Well, about wasps, actually. Last summer I noticed on my picknick table the sight of a very fat and larger than usual wasp attached with it’s back end to a much smaller darker insect.
At first I thought I was witnessing a mating, that the smaller insect was a male and that the big one was the queen. But then I noticed that after they disconnected the smaller insect was pumping up its wings from very small and crumbled to hard and able to fly with, just like a butterfly does when it comes from its cocoon. It seemed that this large wasp had given birth to the smaller insect! I do use the word ‘seemed’, because that’s not possible, is it? Does anyone know what was going on here?

No, it’s not possible it was a birth. Although some insects give birth to live young rather than eggs, none are born with functional wings. Young wasps don’t even resemble insects, they are essentially maggots.

However wasps have some bizarre life cycles. In some species the males do seek out the females as soon as the pupate, so it’s possible that this was a female that had sought out a male as soon as it had pupated. I don’t know enough about North Am wasps to say whether such a thing exists, but I a unaware of it if it does.

A more likely explanation is that you witnessed some form of parasitism. Many wasps lay there eggs in the bodies of other live insects. For the larger wasps this is usually done after the insect has been stung and paralysed. Many smaller wasps don’t bother and just lay there eggs in the insect and let it be eaten alive as it walks around. You have probably seen a female laying eggs in a newly pupated insect. Tough break for the victim.

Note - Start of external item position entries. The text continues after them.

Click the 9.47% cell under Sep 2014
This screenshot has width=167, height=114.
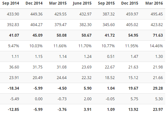point(13,46)
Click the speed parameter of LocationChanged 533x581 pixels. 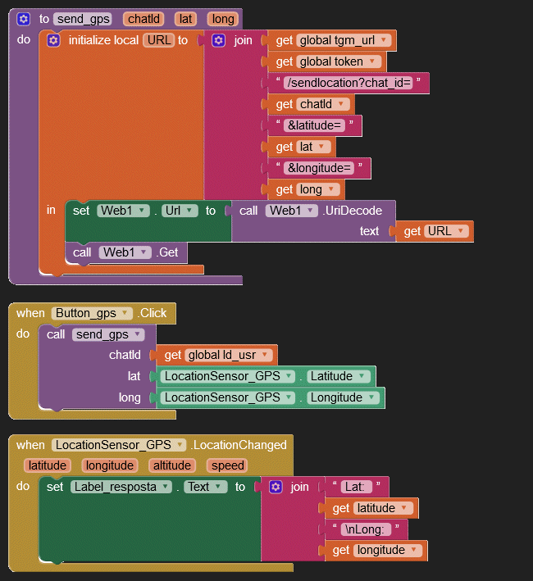click(227, 465)
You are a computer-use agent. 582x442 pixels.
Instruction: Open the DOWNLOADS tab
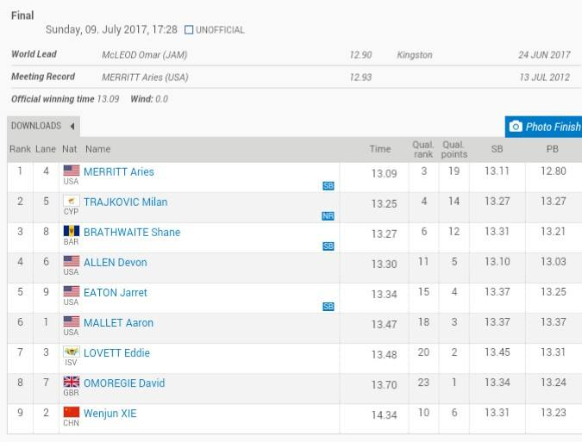coord(43,126)
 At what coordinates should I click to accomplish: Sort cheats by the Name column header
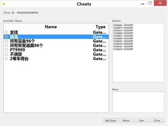pos(51,27)
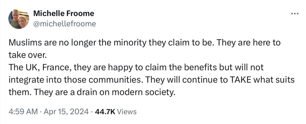The image size is (306, 124).
Task: Click the word "France" in the tweet
Action: [x=56, y=68]
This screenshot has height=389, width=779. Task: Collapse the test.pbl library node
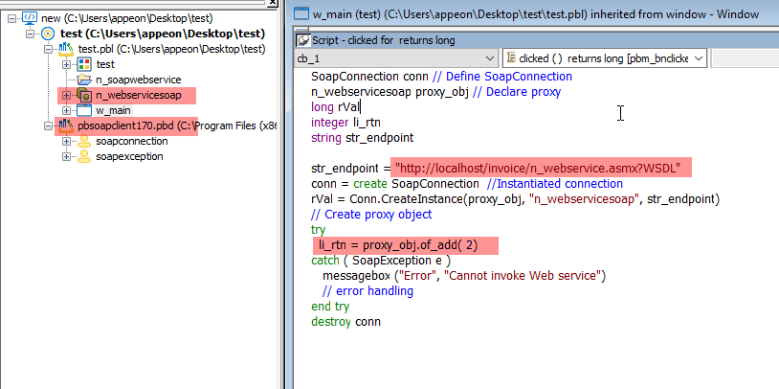point(48,49)
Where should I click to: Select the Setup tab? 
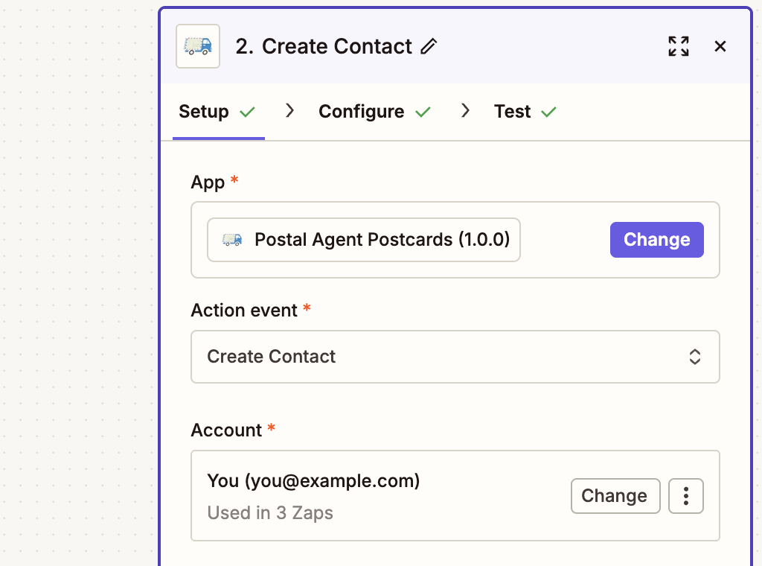pyautogui.click(x=204, y=112)
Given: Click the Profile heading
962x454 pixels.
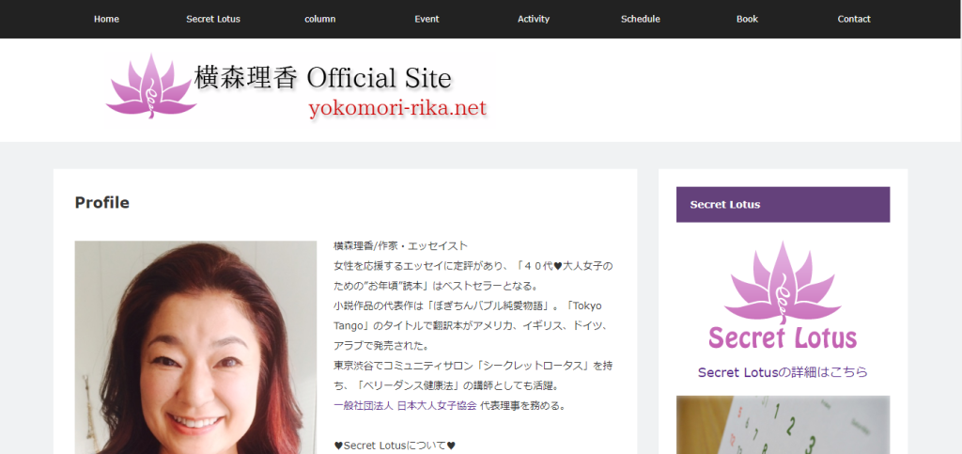Looking at the screenshot, I should pos(102,202).
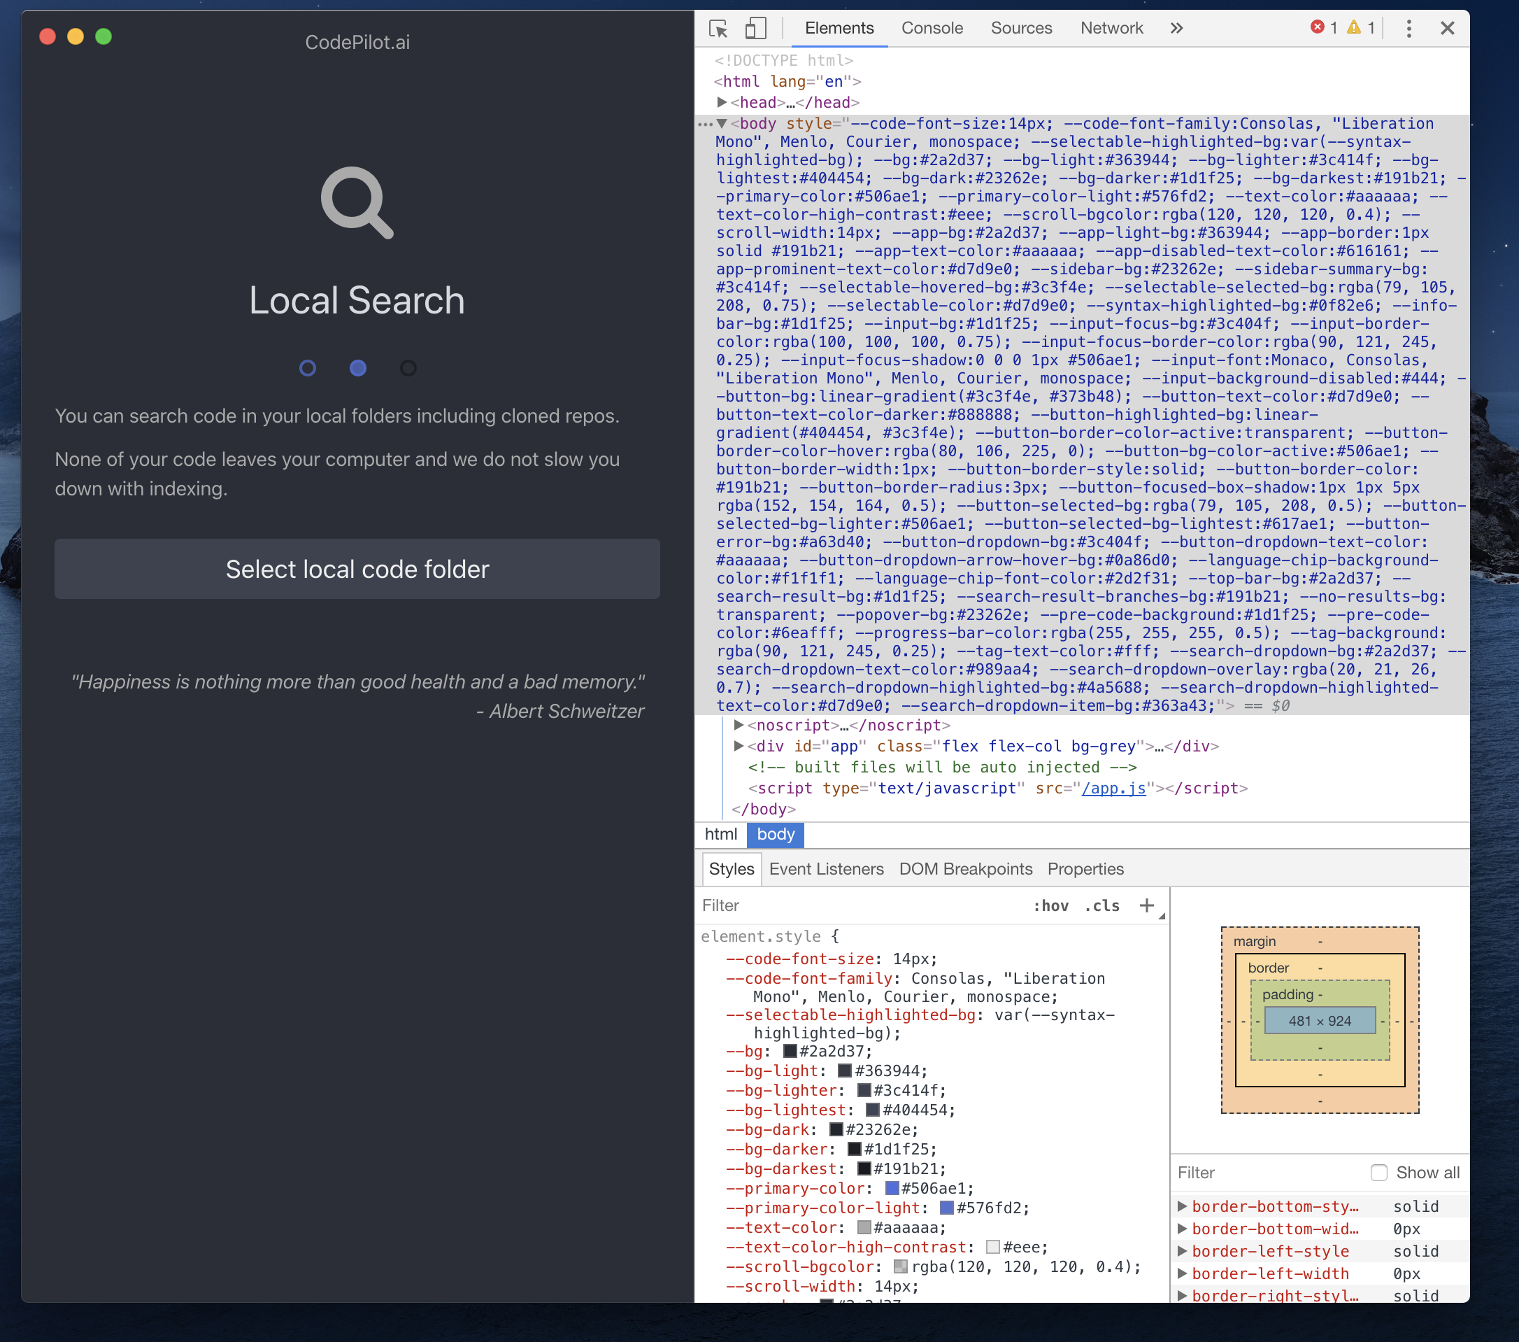
Task: Select the body breadcrumb item
Action: [x=775, y=835]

I think the mating immediately after emergence theory has more merit than the parasitism one - the males of some species of wasps actually mate with the females before they emerge as adults.

I notice on review that Kip is form the Netherlands, not North America. Not that it helps much, I am even more ignorant of Dutch entomology.

It is also possible that it wasn’t a wasp at all, but some kind of wasp-mimic moth.

Thanks Blake and Mangetout, for your suggestions. Are there any entomoligists who have other ideas out there?

Maybe it was something hatching from a shell? Not a wasp, but some other sort of critter that undergoes metamorphosis and leaves its old exoskeleton behind?